Upon inhalation nicotine diffuses across the large surface area of the alveoli of the lungs. From there it rapidly enters into the pulmonary capillaries which convey it to the left side of the heart via the pulmonary veins. The left ventricle then pumps it to the brain where it triggers the reward pathway as discussed above. Because the process is rapid nicotine reaches the brain in less than 20 seconds after inhalation.
The speed with which inhaled nicotine reaches the brain is even faster than drugs injected through a vein. The reason is drugs injected into a vein must first pass through the right side of the heart before reaching the lungs, left side of the heart and brain in that order. With drugs taken by mouth the process is even slower because they must first pass through the liver where they undergo metabolism before then entering the right side of the heart, the lungs, the left side of the heart and the brain in that order.
Hence, the reward center receptors in the midbrain receive a faster and probably heavier hit, if you will, from inhaled nicotine, than they do from other non-inhaled substances of abuse.

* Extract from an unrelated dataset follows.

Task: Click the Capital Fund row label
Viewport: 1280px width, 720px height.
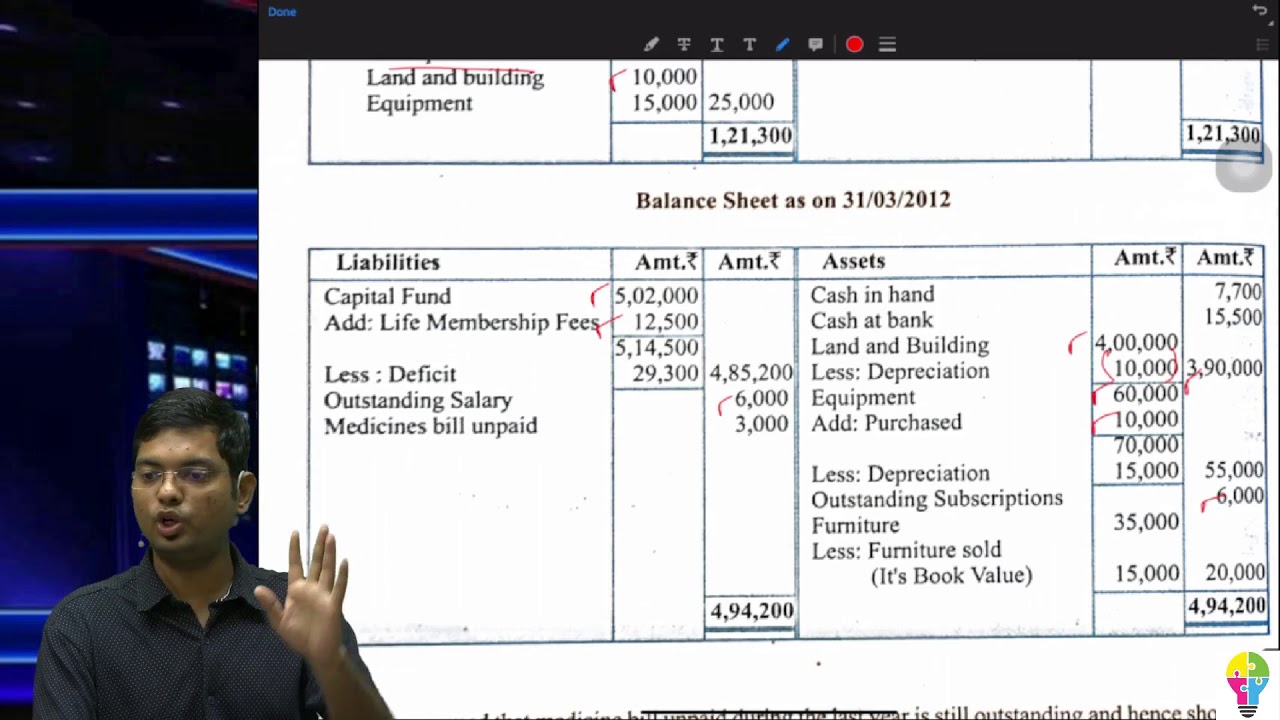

Nicotine withdrawal symptoms treatment rationale
Attempts to quit smoking with strategies which rely on higher brain function at the level of the cerebrum are often doomed from the start. The reason is they don’t address the chemical nature of the problem in the lower portion of the brain and don’t deal with the symptoms of nicotine withdrawal. The most successful strategies for quitting smoking tend to be those using one or more of the methods which rely on higher brain function combined with pharmacotherapy – the treatment of disease with drugs.
Stop Smoking Medication
The Food and Drug Administration (FDA) currently approves of three types of medications for the treatment of nicotine withdrawal symptoms. They are the following:
- Nicotine replacement therapy
- Bupropion (Zyban and Wellbutrin SR = brand names)
- Varenicline (Chantix and Champix = brand names)

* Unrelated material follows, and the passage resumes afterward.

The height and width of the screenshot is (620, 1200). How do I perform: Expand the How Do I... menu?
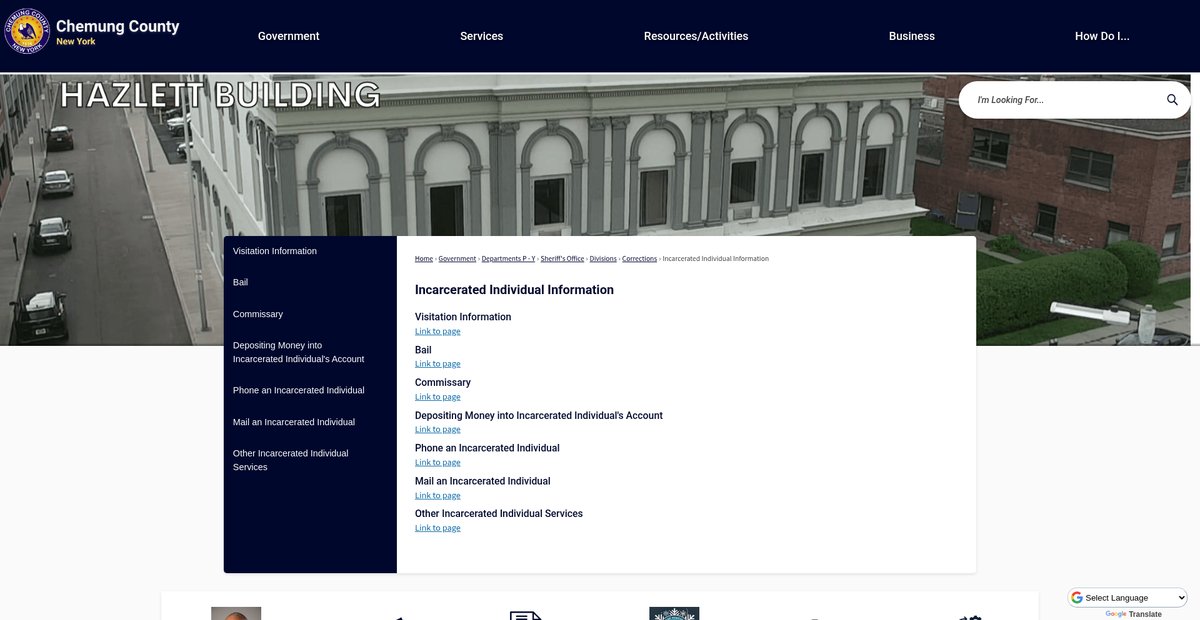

The rationale for nicotine replacement therapy is that the nicotine in tobacco does not cause cancer or any of the other health hazards associated with chronic tobacco use. Rather, it is some of the more than 4800 other compounds in tobacco that do. Thus, the use of nicotine replacement agents is a much safer alternative to inhaled tobacco, even if it ends up being a substitute addiction.
There are five different forms of nicotine replacement therapy. They are chewing gum, patches, lozenges, nasal spray and inhalers. The gum and lozenges don’t require a prescription. Patches are available via prescription or over-the-counter. A doctor’s prescription is required to buy the nasal spray and inhalers. According to research, a combination of a nicotine patch and gum is the most effective and inexpensive initial course of treatment.
Bupropion is an antidepressant which reduces the craving for nicotine. Its mechanism of action in battling smoking is unknown. But researchers believe it involves mild blocking of dopamine reuptake in the midbrain. Its success rate for smoking cessation is better than no treatment but less than that of combination nicotine replacement therapy or varenicline.
Varenicline is a designer drug which imitates the binding of nicotine to the cholinergic receptors in the reward center of the brain. In doing so it blocks the binding of nicotine and partially stimulates the production of dopamine. It can cause mild physical dependence. But it is not truly addictive in that it is not associated with tolerance. Studies have shown it to be as effective as the nicotine gum and patch combination for smoking cessation.
All forms of medical treatment for nicotine addiction should be under the guidance of a doctor. The foremost reason is some of the medications are not safe for some people to use. Secondly, the medications can cause side effects in some individuals. Thirdly, studies have shown that quit smoking rates tend to be greater when a doctor is involved in the management.